Thread: AW: AW: "setuid" functions, a solution to the RI privil ege problem

AW: AW: "setuid" functions, a solution to the RI privil ege problem

From
Zeugswetter Andreas SB
Date:
> But the pg_shadow authentication is based on credentials 
> provided by the
> client whereas what you propose here would run on the server, so this
> doesn't make sense. 

Since you can write extensions to PostgreSQL that reach far into the OS,
it does make sense to execute those extensions under a "non priviledged"
user, and not postgres.
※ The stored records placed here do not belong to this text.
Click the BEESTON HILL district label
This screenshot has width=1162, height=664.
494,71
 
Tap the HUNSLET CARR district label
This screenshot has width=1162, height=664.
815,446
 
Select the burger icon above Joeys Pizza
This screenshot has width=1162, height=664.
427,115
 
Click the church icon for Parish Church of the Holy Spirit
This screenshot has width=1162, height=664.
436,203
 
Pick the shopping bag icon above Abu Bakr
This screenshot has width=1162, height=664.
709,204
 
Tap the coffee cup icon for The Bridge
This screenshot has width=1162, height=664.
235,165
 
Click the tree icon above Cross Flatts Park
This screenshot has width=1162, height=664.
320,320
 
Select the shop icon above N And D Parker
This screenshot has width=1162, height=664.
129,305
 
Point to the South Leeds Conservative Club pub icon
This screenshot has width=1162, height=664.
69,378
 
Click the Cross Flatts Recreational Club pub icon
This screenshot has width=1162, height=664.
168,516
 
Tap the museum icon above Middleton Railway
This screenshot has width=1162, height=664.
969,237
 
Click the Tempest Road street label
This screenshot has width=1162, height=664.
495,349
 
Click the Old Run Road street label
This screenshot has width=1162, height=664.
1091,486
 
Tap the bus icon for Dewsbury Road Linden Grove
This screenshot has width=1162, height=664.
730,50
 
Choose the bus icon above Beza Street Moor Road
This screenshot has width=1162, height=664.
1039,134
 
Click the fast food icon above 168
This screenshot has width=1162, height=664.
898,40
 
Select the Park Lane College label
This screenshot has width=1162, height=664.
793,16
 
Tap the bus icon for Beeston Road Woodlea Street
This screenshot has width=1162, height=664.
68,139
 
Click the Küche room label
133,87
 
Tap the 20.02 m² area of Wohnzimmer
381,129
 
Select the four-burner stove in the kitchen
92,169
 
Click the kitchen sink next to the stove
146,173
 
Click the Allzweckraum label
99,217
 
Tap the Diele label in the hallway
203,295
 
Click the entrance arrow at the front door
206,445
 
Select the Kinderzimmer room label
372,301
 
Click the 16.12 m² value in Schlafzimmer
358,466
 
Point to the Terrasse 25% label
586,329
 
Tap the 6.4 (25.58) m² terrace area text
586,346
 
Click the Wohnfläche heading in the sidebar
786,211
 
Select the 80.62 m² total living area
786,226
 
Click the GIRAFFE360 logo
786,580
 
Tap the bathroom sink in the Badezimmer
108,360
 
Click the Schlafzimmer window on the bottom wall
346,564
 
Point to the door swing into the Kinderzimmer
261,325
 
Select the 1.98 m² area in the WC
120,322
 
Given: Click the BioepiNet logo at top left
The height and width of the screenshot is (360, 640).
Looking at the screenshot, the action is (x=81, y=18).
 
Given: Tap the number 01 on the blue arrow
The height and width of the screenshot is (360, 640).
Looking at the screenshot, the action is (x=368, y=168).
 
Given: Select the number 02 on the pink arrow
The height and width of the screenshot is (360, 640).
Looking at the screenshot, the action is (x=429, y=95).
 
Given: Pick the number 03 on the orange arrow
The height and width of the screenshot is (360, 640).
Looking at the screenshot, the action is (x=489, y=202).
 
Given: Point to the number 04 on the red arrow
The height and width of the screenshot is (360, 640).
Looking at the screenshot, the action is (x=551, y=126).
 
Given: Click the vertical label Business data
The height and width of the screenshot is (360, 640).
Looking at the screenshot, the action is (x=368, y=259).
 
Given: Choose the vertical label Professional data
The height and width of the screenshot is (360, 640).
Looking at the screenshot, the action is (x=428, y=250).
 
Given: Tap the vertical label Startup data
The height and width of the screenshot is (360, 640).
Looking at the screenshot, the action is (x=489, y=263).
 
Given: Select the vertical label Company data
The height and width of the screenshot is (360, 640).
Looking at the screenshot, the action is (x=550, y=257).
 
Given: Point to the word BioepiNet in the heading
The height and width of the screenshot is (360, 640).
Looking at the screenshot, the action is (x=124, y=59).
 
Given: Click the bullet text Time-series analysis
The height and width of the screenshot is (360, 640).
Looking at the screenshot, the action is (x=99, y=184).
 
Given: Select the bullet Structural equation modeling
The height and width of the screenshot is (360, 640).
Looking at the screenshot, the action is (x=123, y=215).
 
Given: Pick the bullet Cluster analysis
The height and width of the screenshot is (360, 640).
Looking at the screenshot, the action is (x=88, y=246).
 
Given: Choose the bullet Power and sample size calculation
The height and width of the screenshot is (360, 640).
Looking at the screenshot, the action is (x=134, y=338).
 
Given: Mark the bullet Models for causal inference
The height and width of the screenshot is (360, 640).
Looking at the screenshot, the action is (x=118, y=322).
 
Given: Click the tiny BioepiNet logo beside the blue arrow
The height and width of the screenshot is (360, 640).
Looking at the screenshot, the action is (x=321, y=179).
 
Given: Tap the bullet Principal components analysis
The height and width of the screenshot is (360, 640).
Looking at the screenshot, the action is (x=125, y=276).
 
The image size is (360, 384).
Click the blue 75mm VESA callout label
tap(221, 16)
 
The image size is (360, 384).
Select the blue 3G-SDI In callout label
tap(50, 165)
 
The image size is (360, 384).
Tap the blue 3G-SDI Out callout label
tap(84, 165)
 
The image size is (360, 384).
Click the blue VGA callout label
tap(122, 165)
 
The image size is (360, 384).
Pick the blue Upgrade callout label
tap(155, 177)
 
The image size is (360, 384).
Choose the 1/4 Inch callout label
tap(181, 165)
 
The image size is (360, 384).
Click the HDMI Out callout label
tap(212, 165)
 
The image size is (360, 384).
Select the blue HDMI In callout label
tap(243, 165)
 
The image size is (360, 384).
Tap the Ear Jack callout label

This OS user would somehow be tied to the username
that the client passes as his credentials (and that we trust to be
authenticated).

This is actually not my idea, it is implemented in Informix, DB2 and I think
Oracle.

Andreas


Re: AW: AW: "setuid" functions, a solution to the RI privil ege problem

From
Peter Eisentraut
Date:
Zeugswetter Andreas SB writes:

> Since you can write extensions to PostgreSQL that reach far into the OS,
> it does make sense to execute those extensions under a "non priviledged"
> user, and not postgres.

Agreed.

> This OS user would somehow be tied to the username that the client
> passes as his credentials (and that we trust to be authenticated).

Not agreed. It's a feature, not an accident, that client user names,
server OS user names, and database user names are independent. The mapping
of database user names to server OS user names needs to have a separate
mapping and authentication system, which could probably be similar to the
existing client authentication, but still separate.